You’ll need (Serves two, about 535 kcal pp):
- 1 bell pepper (yellow, green of red. I chose yellow to add some color)
- 200g button mushrooms
- 1 red chili pepper
- 2 veal fillets
- 1 egg
- Canned Black beans (or white beans, or both. whatever you prefer.)
- 4 tomatoes
- 1 medium yellow onion
- 2 garlic cloves
- Salt and pepper
First, make your own tomato sauce! It’s so easy (I promise) and much healthier than the ones you buy in jars at the supermarket. Just add some olive oil into a small saucepan and add the garlic cloves (peeled and mashed) and your onion. Your onion can be chopped up in big chunks. Cut your tomatoes in medium pieces. And add them when your onions start to look glaze. You might have noticed I didn’t write down to remove the seeds or skin from the tomato. Too much trouble and I don’t mind them in this sauce. But you can always remove them, if you’re not a fan. 🙂 Add some seasoning: salt and pepper and some harissa (to your taste). Let it cook, and then simmer for about an hour (or more). You can prepare your sauce a day in advance – or way in advance and keep it in the freezer – the longer it simmers, the tastier and thicker it gets.
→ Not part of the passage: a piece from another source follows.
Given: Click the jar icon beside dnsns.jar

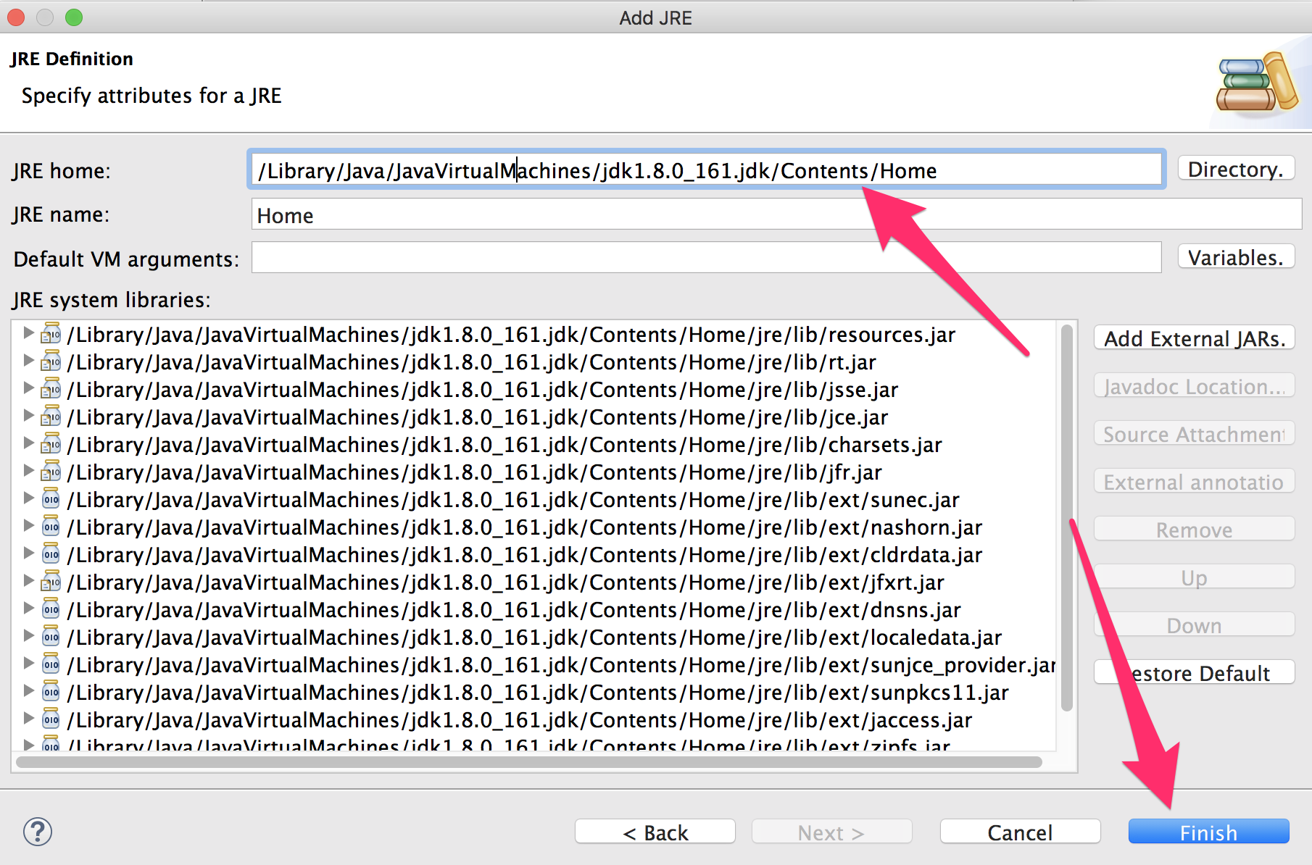Looking at the screenshot, I should point(51,609).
Put a pot roast on a medium high heat. I use ‘Le Creuset’ pot roast, which was a birthday present from my mom last year. I know they’re pricey, but they are great and worth every cent. And they look so granny :). Add some olive oil. Meanwhile, clean your mushrooms and cut them into pieces. Slice up the bell pepper into small pieces. Add your mushrooms into the pot roast together with the bell pepper. Now cut up your chili pepper. Remove the seeds! (unless you like things extremely spicey) And also add it to your pot roast. Now let it simmer for a while on a low heat.
Now it’s time to put your veal fillets into a food processor with an egg until it looks like mince (the egg makes it more moist) and add some seasoning to taste: salt and pepper. I also added a little more harissa to spice things up (just a pinch though). You can – off course – also buy prepared minced meat in your local supermarket. I just like to advice everyone otherwise :), because you have no control or idea on what ingredients they use to make the minced meat. Processed foods like supermarket minced meat are no good for you. Just take a peek at the ingredient list on the back of the minced meat, you won’t know or recognize half of the words that are on it. And do you really want to put that in your mouth? It’s extremely fat and unhealthy! Eww! That’s why we started making it ourselves a while ago. Takes you about 5 minutes extra. Max. And it’s so much better, tastier and most importantly: healthier!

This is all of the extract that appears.